Back at the Cup, as the unknown musicians continue to try their luck in front of the open mike, White heads outside for a seat by Rayani and Hoffman, who are fueling up for a long night of coding.
Not too long ago, their most immediate concern was how to call a potential backer when they'd already used up their cell-phone minutes for the month. Now they worry about things like how to arrange payroll and health-insurance benefits for their employees, how to plan a national press conference, how to divide up stock options. "It's a slow march," says White, staring into the night. "Nothing's an overnight success. It's all about little by little getting recognition. Like a band, it's all about how big you can get and how far you can spread."
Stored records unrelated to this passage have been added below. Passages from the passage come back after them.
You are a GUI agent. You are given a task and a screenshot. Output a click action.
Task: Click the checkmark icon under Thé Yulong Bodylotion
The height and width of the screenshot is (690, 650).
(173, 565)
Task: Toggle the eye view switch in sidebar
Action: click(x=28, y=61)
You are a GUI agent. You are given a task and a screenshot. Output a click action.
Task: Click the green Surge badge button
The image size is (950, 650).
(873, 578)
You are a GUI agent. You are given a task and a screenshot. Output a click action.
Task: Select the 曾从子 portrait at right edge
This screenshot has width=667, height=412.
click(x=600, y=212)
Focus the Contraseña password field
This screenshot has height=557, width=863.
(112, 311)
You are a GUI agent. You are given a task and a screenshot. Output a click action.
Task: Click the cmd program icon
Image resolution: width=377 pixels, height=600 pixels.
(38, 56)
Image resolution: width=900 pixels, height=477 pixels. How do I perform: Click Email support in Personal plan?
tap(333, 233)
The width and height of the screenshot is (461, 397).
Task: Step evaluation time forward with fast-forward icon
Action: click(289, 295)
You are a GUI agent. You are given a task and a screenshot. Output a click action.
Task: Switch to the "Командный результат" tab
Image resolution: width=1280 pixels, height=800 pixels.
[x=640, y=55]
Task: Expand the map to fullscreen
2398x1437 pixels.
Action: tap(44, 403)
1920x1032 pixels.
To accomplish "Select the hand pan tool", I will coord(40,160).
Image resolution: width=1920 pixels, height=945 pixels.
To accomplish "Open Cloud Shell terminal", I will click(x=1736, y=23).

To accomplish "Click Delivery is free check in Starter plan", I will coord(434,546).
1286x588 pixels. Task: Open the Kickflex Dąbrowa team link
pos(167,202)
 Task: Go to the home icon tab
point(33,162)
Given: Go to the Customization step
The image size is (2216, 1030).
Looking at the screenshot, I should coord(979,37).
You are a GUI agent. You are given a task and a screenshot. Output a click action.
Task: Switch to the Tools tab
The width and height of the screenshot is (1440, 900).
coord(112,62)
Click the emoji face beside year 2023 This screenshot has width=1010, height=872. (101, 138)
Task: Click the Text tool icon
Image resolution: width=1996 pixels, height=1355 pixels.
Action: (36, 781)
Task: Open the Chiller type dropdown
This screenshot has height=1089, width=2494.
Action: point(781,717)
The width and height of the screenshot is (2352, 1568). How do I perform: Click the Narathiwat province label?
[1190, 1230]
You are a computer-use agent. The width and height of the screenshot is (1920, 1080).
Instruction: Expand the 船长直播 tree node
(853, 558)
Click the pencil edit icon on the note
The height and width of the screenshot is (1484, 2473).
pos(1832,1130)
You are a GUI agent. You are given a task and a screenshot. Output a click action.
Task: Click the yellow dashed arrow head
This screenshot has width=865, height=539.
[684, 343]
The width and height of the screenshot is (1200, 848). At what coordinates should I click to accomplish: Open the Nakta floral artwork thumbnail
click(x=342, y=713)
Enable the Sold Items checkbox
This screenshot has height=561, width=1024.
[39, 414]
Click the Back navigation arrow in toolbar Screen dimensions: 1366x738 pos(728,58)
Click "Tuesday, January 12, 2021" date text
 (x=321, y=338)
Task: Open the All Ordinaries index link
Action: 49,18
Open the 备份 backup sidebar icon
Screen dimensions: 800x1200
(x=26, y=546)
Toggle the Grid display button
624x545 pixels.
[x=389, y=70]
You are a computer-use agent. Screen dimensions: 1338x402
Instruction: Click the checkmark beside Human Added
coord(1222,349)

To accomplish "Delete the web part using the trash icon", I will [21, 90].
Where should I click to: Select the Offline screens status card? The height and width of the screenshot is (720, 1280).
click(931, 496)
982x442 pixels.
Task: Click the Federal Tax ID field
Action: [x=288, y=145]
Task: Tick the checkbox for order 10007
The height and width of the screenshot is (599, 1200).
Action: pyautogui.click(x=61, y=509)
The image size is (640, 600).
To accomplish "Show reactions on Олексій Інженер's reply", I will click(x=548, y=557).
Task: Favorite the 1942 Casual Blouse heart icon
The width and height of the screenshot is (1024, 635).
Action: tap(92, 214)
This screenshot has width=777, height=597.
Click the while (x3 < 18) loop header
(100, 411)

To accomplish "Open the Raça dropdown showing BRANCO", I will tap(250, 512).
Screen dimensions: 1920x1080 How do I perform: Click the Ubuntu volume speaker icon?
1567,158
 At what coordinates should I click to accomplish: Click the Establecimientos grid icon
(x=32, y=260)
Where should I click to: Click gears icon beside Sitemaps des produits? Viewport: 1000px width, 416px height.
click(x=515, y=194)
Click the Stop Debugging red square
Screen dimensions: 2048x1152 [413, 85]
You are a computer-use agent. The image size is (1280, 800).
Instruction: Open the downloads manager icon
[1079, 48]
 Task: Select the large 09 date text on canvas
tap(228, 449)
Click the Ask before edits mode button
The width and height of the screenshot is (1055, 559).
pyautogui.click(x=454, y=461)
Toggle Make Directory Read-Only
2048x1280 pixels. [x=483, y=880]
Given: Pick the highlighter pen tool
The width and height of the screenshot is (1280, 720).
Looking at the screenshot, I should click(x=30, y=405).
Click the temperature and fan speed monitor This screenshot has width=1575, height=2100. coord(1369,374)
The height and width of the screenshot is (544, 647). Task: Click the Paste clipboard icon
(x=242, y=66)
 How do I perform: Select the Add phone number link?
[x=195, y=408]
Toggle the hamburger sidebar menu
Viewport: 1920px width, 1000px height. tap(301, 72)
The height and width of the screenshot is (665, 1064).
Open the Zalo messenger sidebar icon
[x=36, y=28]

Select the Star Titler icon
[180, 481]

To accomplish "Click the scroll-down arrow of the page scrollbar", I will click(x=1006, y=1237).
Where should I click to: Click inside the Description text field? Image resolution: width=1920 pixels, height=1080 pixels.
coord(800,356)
But in the world of tech startups, the band analogy goes only so far. In the music business, success means hitting the top of the charts, going platinum and then, as a band, selling out stadiums year after year. For a lot of startup teams, though, success is often getting bought out or acquired by a bigger player — and in many cases, breaking up the band.
"It's heartbreaking, the stories of people who sell companies that are then totally botched," says White. They've all heard these stories of promising websites purchased by corporations that were then never updated — or worse, wiped off the Internet entirely. They don't like to think about such things. They'd rather dream big and bold.
Drinking their cappuccinos and pondering their future, they take little notice of the musicians still in the coffeehouse, the unknowns serenading the crowd. Not that they need to: If one of these musicians happens to be rock and roll's future, Next Big Sound will let them know.